Mukhtar al-Akhdar, a member of the Rally of Libyan Thuwar (Tajammu thouwar libia), feels a distinction must be drawn between the original rebels, combatant and non-combatant, and the late-comers, the “spray-paint rebels” (thuwar al-bakhakha) whose sole contribution to the uprising was to paint revolutionary slogans on the walls when Tripoli was about to fall. It is a question of “protecting the revolution,” or in other words, organising an alternative to the institutions established after the election.

So national reconciliation, watchword of the NTC, is proving elusive. The model prison experiment in Misrata deserves a mention, as one among many. Here, in a city that is famous for its martyrs and generally averse to any form of pardon, the governor Fathi Abdessalam Dard is happy to explain to visitors his plans for rehabilitating former enemies through Islam. A splendidly bearded adherent of Wahhabi Salafism, he shows visitors all round the prison -- which currently has 728 inmates, mainly former members of Gathafi’s forces. Almost all have beards and shaven heads. They are full of praise for the governor, who cracks jokes with them and is always ready to listen to any complaints about the physical conditions. The Salafists, unlike the Muslim Brotherhood, have no political ambitions and are not to be confused with the jihadists who claim responsibility for the recent attacks on foreign interests in the eastern part of the country and also in Misrata.

The official image of Libya promoted by the NTC and the governments of the western powers that intervened in the war is the image of a united country entering a new phase of prosperity and democracy, but the reality is not so rosy. The complex mosaic of regions, towns and tribes has never looked so fragmented, so disunited, a collection of mini-estates each with its own feudal lord and its own army. The structure of the state and the relationship between local and national authorities are the crucial issues here, but at present no-one can see what form the changes may take.

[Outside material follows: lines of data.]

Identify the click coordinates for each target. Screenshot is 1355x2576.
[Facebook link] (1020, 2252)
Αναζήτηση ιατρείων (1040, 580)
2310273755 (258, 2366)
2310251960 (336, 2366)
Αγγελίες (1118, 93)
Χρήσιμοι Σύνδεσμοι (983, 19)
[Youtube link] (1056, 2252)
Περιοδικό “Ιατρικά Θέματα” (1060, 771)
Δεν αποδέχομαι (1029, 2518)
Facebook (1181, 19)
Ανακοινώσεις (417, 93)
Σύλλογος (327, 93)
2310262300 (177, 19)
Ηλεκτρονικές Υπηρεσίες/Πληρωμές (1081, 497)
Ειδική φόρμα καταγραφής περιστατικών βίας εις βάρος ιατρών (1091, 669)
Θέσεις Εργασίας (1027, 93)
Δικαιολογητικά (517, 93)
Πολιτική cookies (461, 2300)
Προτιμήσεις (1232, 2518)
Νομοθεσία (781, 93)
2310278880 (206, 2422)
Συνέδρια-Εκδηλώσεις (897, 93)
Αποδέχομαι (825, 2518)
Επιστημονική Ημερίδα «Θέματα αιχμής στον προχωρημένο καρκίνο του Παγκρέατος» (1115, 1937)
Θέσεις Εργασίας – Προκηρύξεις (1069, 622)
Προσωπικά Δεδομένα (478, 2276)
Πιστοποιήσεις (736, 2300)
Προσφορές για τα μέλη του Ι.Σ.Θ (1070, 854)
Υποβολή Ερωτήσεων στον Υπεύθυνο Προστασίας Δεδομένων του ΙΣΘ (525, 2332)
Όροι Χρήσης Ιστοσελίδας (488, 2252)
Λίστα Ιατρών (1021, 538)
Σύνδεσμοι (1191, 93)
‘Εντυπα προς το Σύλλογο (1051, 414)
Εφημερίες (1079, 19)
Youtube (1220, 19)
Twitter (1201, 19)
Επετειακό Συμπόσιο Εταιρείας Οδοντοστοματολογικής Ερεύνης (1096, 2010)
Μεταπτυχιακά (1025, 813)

There is a danger that the current situation -- “neither peace nor war” -- may continue, with a high level of residual violence, less serious than the violence reported in Iraq since the US invasion in 2003 but still a cause for concern.

On the economic front, the return of the foreign oil companies established in the country before the war (Italian company Ente Nazionale Idrocarburi, French Total, German Wintershall, Spanish Repsol, and US companies ExxonMobil and Marathon Oil), operating mainly on sites guarded by local tribal militias, means that by the end of May 2012 Libyan production was back to the pre-intervention level of 1.6m barrels a day. The rebuilding operations, at an estimated cost of $200bn over 20 years, could prove to be more complicated than expected for the foreign undertakings on account of the widespread violence. On the other hand, instability offers substantial opportunities for private security firms and military outfits to make good money, and more than a dozen have already been engaged by France alone -- all paid for out of the pockets of the “Libyan people,” the people NATO forces were sent to rescue.

Translated by Barbara Wilson

Patrick Haimzadeh was a diplomat at the French embassy in Tripoli from 2001 to 2004. He is the author of Au Coeur de la Libye de Kadhafi (Inside Gathafi’s Libya), Jean-Claude Lattès, Paris, 2011.